4.2. De Belastingdienst/Toeslagen heeft de voorschotten kinderopvangtoeslag van [appellant] over 2008 en 2009 van onderscheidenlijk € 4.968,00 en € 6.530,00 uitbetaald aan het gastouderbureau. Volgens de afschriften van de bankrekening van [appellant] heeft het bureau de voorschotten, verminderd met de bij [appellant] in rekening gebrachte bemiddelingskosten, aan [appellant] doorbetaald. [appellant] heeft in hoger beroep een brief van de inspecteur van de Belastingdienst aan de gastouder van 20 december 2010 over de hoogte van haar inkomsten als gastouder overgelegd. Anders dan [appellant] stelt, volgt uit die brief niet dat het gastouderbureau de voorschotten rechtstreeks heeft doorbetaald aan de gastouder, omdat die brief geen concreet inzicht in de betalingsstromen tussen het gastouderbureau, [appellant] en de gastouder geeft.

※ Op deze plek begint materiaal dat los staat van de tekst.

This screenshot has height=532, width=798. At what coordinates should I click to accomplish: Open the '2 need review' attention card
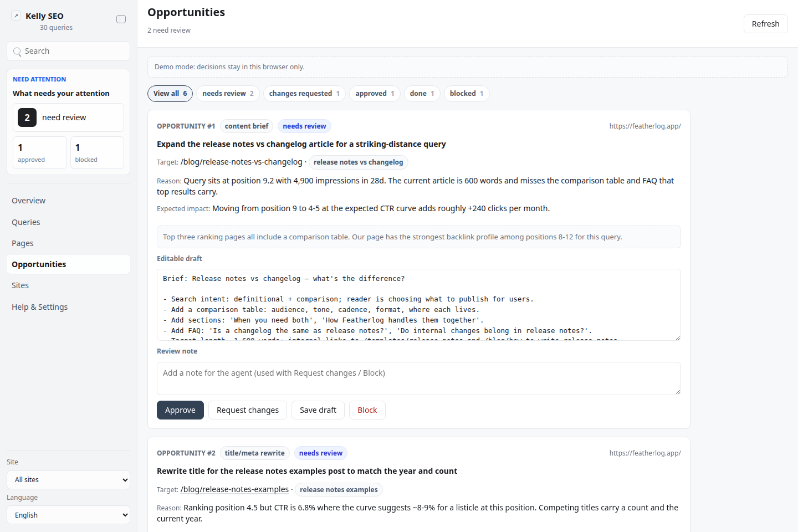[x=68, y=117]
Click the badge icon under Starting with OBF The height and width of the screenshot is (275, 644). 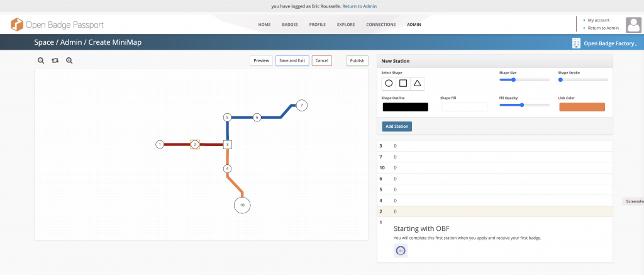[401, 250]
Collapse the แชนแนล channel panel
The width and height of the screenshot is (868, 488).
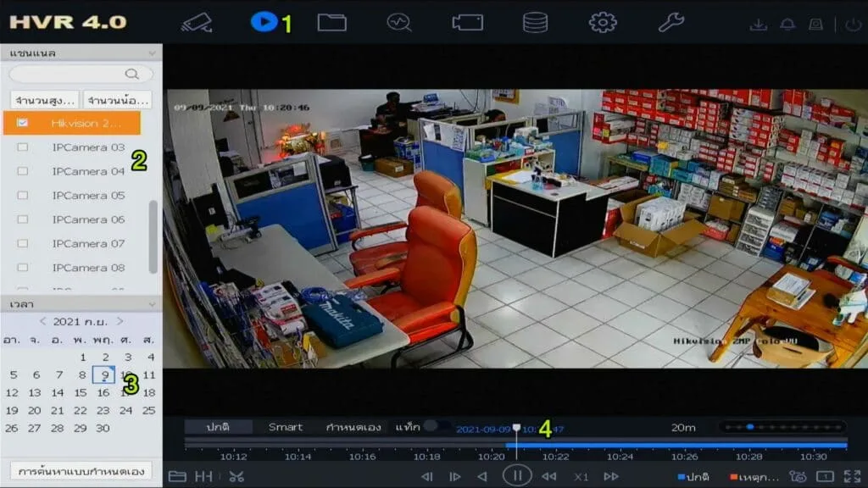click(152, 53)
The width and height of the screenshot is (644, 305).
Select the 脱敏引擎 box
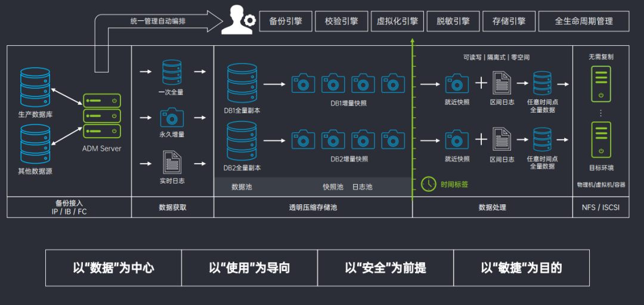[453, 21]
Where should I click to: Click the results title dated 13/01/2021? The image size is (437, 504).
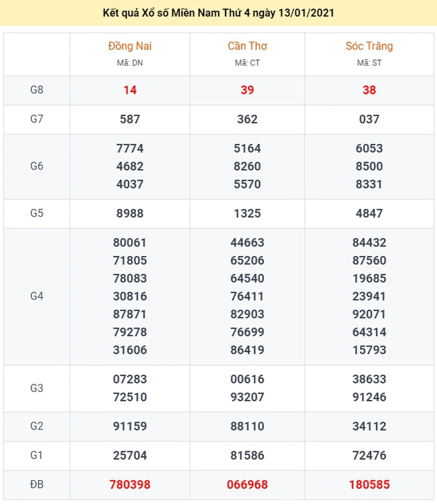[219, 13]
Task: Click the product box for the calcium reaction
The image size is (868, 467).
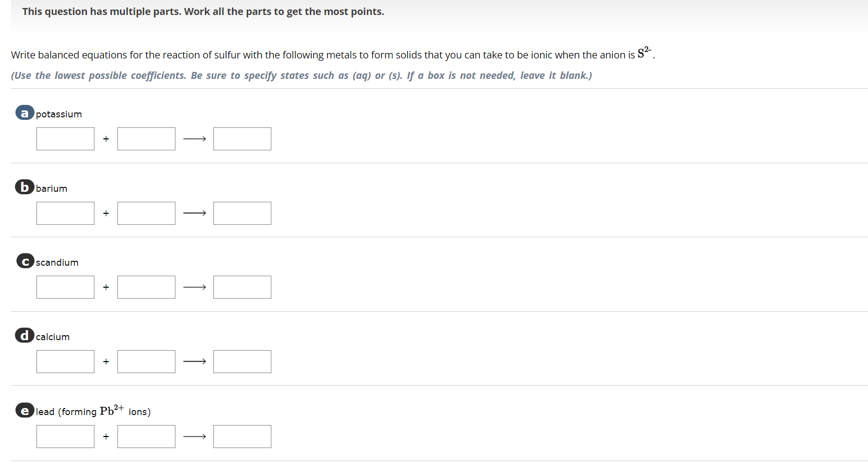Action: 242,361
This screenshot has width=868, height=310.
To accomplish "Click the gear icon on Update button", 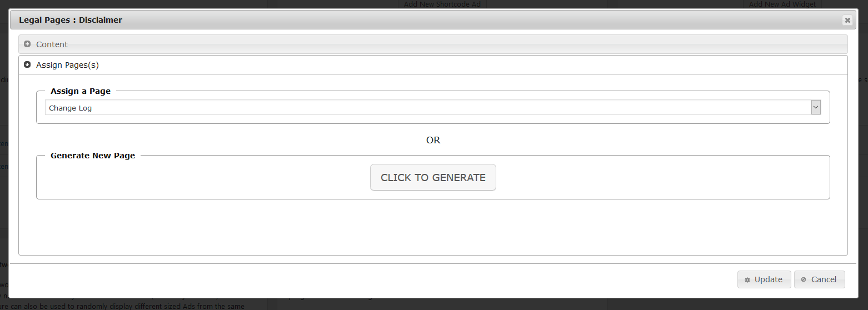I will pos(747,280).
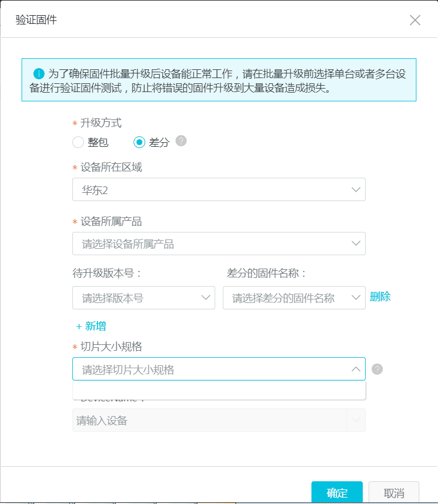Click the help icon beside 切片大小规格
Viewport: 438px width, 504px height.
pyautogui.click(x=377, y=369)
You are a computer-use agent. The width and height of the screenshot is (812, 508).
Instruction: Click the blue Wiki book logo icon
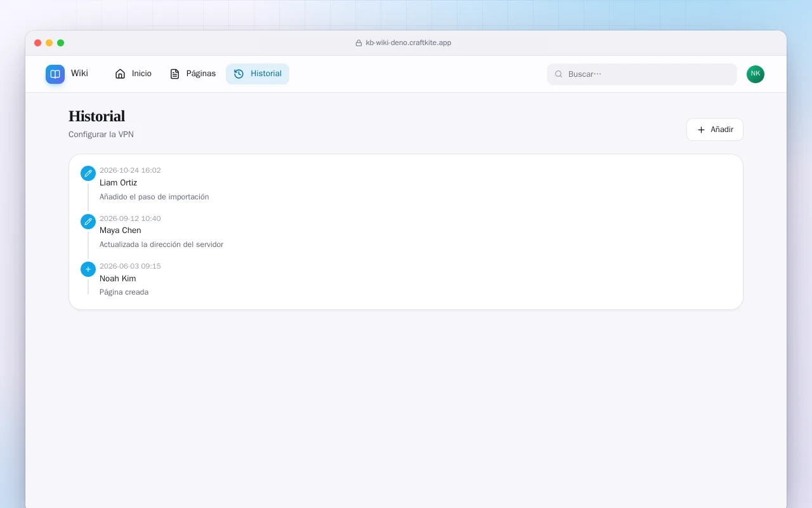tap(55, 74)
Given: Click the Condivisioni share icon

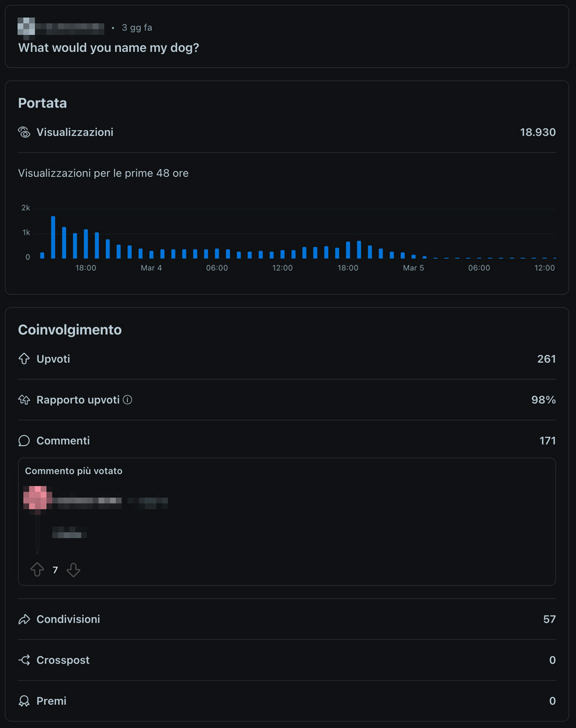Looking at the screenshot, I should tap(24, 619).
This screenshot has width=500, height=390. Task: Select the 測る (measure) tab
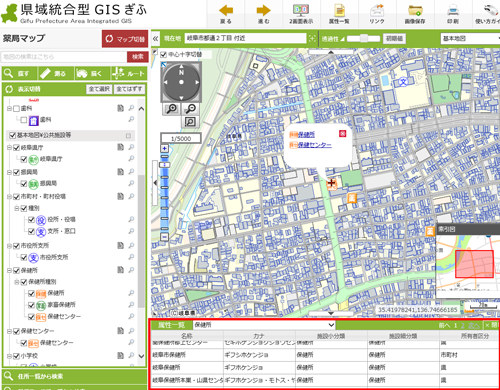pos(56,73)
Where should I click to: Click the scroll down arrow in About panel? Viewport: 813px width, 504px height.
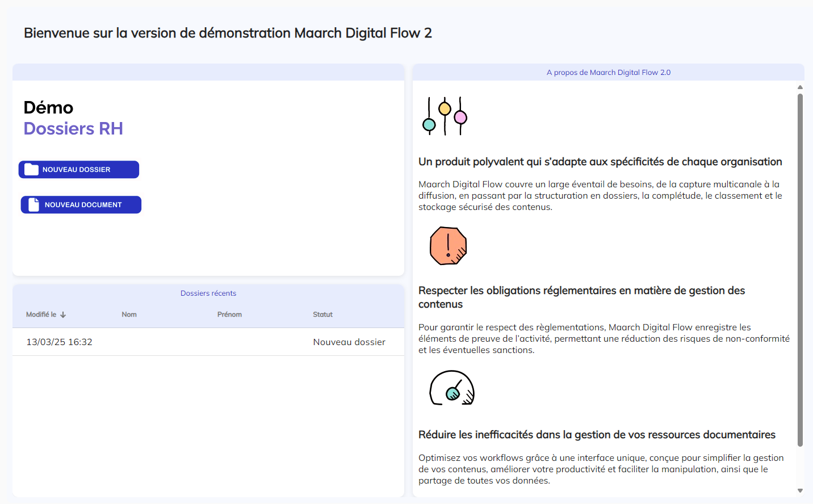coord(800,490)
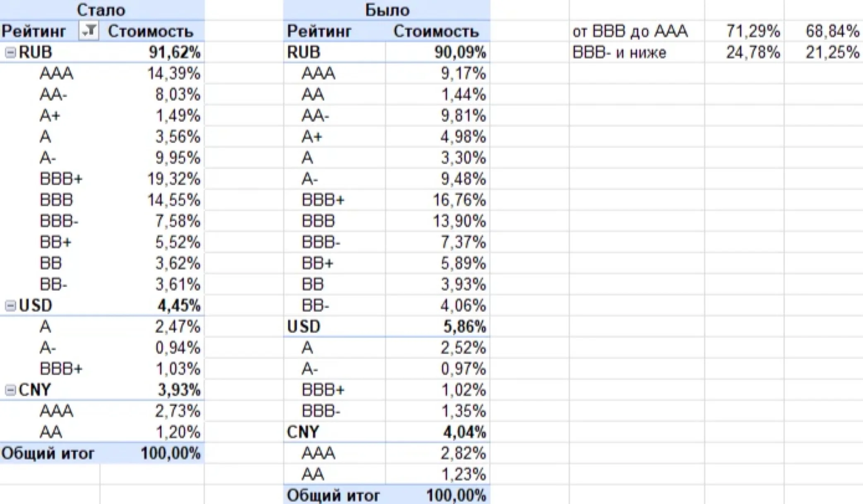Click the 24,78% value cell
Viewport: 863px width, 504px height.
744,53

4.3. [appellant] heeft, hoewel daarom door de Belastingdienst/Toeslagen was verzocht, geen jaaropgaven over 2008 en 2009 overgelegd, maar wel de overeenkomst tussen hem en de gastouder en de overeenkomst tussen hem en het gastouderbureau. De Belastingdienst/Toeslagen heeft uit de daarin gemaakte afspraken en uit overige door [appellant] overgelegde stukken afgeleid dat [appellant] in 2008 en 2009 in totaal onderscheidenlijk € 5.465,60 en € 7.515,20 aan kosten van kinderopvang zou moeten hebben gehad, waarvan onderscheidenlijk € 746,37 en € 1.026,26 bureaukosten zijn en onderscheidenlijk € 4.719,23 en € 6.488,94 opvangkosten.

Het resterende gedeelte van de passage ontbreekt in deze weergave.